I think I can’t do anything about these thoughts for a while now, but I get tempted at the thought of seeing this girl.
Hello all . It’s been a long time , 4 months I’ve posted anything about my journey or progress.
I honestly would like to say while feeling embarrassed that I could only do a 20 day streak, and then I relapsed to porn ,90% of the time on straight porn and 4 times on feminine gay porn.
After my final relapse to gay porn, I have decided to finally call it quits to that material. I have no confusion about my sexuality anymore and have deleted whatever gay or trans porn I had. It’s been 1 month I’ve been off it, but sexual thoughts about women and urges to watch straight porn have been strong. I know I have failed this challenge and back again on Day 1 now.
So I started this thread again with some of my quotes from 4 months ago about a girl who I was attracted to and wanted to meet.
Here’s what has happened in these 4 months. During my 20 day streak in mid February to March, the clarity of my thoughts and confidence led me to call that girl I was interested in pursuing.

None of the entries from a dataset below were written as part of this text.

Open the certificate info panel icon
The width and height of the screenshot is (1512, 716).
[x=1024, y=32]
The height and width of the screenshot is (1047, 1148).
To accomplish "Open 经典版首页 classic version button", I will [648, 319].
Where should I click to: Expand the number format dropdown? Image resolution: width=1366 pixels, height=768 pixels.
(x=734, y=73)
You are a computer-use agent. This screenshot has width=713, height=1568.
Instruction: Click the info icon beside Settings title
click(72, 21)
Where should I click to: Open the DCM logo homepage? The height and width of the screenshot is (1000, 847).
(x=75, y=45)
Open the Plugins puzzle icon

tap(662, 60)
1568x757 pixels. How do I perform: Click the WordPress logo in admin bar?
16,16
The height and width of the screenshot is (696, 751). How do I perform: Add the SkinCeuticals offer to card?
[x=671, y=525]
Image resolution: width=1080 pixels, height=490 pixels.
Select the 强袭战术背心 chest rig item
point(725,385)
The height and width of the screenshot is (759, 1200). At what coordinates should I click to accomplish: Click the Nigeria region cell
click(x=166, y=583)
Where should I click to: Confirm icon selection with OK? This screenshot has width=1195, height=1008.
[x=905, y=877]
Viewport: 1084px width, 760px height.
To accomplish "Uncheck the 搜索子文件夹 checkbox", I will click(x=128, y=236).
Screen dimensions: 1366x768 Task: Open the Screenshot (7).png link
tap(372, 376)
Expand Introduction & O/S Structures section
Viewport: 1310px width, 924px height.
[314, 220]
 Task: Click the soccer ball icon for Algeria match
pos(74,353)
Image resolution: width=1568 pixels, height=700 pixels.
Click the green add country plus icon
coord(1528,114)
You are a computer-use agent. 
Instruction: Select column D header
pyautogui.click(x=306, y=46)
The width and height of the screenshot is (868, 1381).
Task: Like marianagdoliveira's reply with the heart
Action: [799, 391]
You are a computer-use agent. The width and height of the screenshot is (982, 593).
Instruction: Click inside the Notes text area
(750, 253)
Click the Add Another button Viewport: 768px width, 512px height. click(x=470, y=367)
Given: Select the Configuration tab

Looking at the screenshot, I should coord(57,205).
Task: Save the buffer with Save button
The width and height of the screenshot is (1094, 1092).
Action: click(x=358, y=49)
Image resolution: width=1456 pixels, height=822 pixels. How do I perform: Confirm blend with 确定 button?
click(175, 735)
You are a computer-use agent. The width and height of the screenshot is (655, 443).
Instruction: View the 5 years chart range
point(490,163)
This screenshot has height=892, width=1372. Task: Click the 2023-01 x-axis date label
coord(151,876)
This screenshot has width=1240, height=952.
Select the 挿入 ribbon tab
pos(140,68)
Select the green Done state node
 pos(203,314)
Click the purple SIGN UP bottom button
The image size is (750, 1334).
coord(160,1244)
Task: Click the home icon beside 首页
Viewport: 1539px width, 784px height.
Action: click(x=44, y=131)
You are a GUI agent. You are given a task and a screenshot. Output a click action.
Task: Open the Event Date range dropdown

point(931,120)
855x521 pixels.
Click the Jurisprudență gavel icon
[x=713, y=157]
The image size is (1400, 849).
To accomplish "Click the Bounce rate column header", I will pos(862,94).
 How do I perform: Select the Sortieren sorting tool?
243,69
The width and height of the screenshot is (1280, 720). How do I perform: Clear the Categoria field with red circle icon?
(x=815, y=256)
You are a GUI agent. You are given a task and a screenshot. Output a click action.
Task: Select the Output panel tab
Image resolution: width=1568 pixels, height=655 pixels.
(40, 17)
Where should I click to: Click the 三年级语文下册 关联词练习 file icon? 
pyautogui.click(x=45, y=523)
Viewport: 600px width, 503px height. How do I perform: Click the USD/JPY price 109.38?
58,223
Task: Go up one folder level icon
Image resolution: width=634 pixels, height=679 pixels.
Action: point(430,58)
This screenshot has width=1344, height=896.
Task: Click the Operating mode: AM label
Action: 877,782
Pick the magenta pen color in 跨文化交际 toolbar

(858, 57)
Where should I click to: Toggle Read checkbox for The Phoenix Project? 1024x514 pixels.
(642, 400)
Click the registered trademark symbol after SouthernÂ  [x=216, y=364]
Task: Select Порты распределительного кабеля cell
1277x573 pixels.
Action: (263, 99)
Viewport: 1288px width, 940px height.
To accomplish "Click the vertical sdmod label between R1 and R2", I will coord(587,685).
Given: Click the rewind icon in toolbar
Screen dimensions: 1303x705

She did feel weird at first as to why I would call her, she is not even close or even good friends with my ex-wife. I told her I took her number from my ex when we used to be together, then about my divorce and that we parted on good terms. We did hit it off on the first call itself, then within a few weeks, the phone calls and texting became regular. It’s been 2 months we talk everyday now.
We also met with each other for the first time together, just few days back. We chilled in my car , had few drinks and food, and since it was the first time meeting her, I didn’t make any physical move towards her, I was just a gentleman and we enjoyed just talking and chilling.
Also,after meeting her, it’s clear to me that I’m not head over heels in love with her or anything, it’s just a physical attraction, and I would want something to happen between us, but nothing more than sexual.
So now I ‘m hoping that next time I meet her, I will make my move by trying something physical, but slowly, depending on the situation, maybe a kiss first and see how she responds.
She’s the first girl since my divorce, and in these 4 months I’m learning a lot about myself and what I want in life, especially with women.
I’ve decided I’m not going to fall hard over a woman until I meet someone who I think I might love. Till then, my goal is only casual flings and no serious relationships.
I know I have let myself down the most by not going past 20 days of NoFap, but I want to keep trying.
Also the girl I met with, I have felt aroused by her pictures, but when I actually met her, I didn’t feel any sexual arousal that day when she was with me the whole time. She was also wearing a dress, where her legs were also showing, but I just admired the way she looked, but didn’t feel any erection.
Is this a cause of concern?
I really think my erection problem could also be due to that day itself. It was only 3 days no PMO. Drinking alcohol also doesn’t help with it , but mainly because I still can’t go over 4 days without PMO of some sort, but it’s only straight material now. I also got a little bit hooked to MO to my ex-wife’s dirty pictures.
I really want to be ready in a sexual situation if anything happens, but I know this is the price I have to pay for bring addicted to P for so long.
I just want to start this challenge all over again and hoping to do better this time.
I am happy for 2 things that I have no desire of watching extreme material (trans & gay) anymore and that I have met someone I am interested in and things are happening the way I had hoped.
Also, I have lost close to 20 pounds in these 4 months, 8 more pounds to go and then I would have the lean body I always dreamed of.